Assigned task 1
According to the Graph RAG page, what do traditional RAG systems use to find the chunks most semantically similar to a user's query?
Assigned task 2
Carry on the Graph RAG page from its last line, adding the next steps of how Graph RAG works.

Selected extract
########################################
< All Topics
Print

What is Graph RAG?

Graph RAG (Retrieval-Augmented Generation) is an advanced form of RAG that leverages the structured relationships within a knowledge graph to provide more accurate, context-aware, and explainable responses from a large language model (LLM).


How it’s different from standard RAG

Traditional RAG systems typically work by:

  1. Breaking down documents into small, flat chunks of text.
  2. Creating vector embeddings for these chunks.
  3. Using a vector database to find the chunks most semantically similar to a user’s query.
  4. Sending those chunks to the LLM to generate a response.

This method is effective but can struggle with complex queries that require connecting multiple pieces of information or understanding relationships that are not explicitly in a single chunk of text.

How Graph RAG Works

Graph RAG enhances this process by:

  1. Creating a Knowledge Graph: It first extracts entities (like people, places, or concepts) and their relationships from unstructured text to build a knowledge graph. This graph provides a structured, interconnected view of the data.
########################################
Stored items

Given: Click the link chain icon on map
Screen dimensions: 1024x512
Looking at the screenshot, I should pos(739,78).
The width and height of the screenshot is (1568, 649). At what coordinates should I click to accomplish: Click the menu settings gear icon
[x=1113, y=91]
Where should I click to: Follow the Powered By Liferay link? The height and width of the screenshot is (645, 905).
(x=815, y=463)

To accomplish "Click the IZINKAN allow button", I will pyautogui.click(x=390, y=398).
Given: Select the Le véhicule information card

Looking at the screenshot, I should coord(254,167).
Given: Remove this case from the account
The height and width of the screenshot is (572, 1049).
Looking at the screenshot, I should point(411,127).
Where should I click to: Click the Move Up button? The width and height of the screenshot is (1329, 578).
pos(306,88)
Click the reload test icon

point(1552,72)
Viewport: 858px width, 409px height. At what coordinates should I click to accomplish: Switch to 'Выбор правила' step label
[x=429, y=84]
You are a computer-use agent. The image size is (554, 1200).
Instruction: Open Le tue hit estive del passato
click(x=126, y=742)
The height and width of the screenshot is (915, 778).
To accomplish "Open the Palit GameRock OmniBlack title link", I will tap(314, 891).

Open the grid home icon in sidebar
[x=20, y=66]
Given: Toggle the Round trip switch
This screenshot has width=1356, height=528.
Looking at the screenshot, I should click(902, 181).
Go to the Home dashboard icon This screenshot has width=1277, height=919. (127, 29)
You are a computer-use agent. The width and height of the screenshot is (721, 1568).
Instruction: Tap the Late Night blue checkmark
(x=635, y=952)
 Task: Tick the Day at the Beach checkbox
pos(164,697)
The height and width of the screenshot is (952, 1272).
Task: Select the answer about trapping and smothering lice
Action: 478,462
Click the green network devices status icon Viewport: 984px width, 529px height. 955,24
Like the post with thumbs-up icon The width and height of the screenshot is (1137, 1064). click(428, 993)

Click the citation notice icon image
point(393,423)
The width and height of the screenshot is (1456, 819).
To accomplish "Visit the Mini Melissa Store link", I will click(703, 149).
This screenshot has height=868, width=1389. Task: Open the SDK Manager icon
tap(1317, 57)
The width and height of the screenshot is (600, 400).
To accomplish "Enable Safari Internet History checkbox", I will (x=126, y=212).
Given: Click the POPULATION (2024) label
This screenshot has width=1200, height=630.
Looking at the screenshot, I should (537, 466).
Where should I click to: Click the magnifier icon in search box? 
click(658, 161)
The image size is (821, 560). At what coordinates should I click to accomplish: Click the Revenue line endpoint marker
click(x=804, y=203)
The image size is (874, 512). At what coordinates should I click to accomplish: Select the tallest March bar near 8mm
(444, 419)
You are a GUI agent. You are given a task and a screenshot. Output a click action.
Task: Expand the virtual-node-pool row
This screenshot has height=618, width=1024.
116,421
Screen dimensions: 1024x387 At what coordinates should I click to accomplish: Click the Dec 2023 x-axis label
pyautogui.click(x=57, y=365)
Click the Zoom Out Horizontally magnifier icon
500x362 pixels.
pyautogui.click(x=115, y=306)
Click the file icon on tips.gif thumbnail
########################################
Expected output 1
A vector database.

Expected output 2
  2. Contextual Retrieval: Instead of just using vector search to find a few similar text chunks, the system uses the knowledge graph to perform more sophisticated retrieval. It can traverse the graph to find all related entities and information, even if they are in different source documents. This is especially powerful for “multi-hop” questions that require following a chain of connections (e.g., “What were the names of the movies directed by the same person who directed Inception?”).
  3. Augmented Prompt: The retrieved graph data—including the entities, relationships, and associated details—is then used to build a richer, more contextual prompt for the LLM. The LLM can then reason over this structured information to generate a more comprehensive and accurate response.

By leveraging the relational structure of a knowledge graph, Graph RAG overcomes the limitations of simple text chunks, leading to better answers and reducing the risk of “hallucinations” in LLM outputs.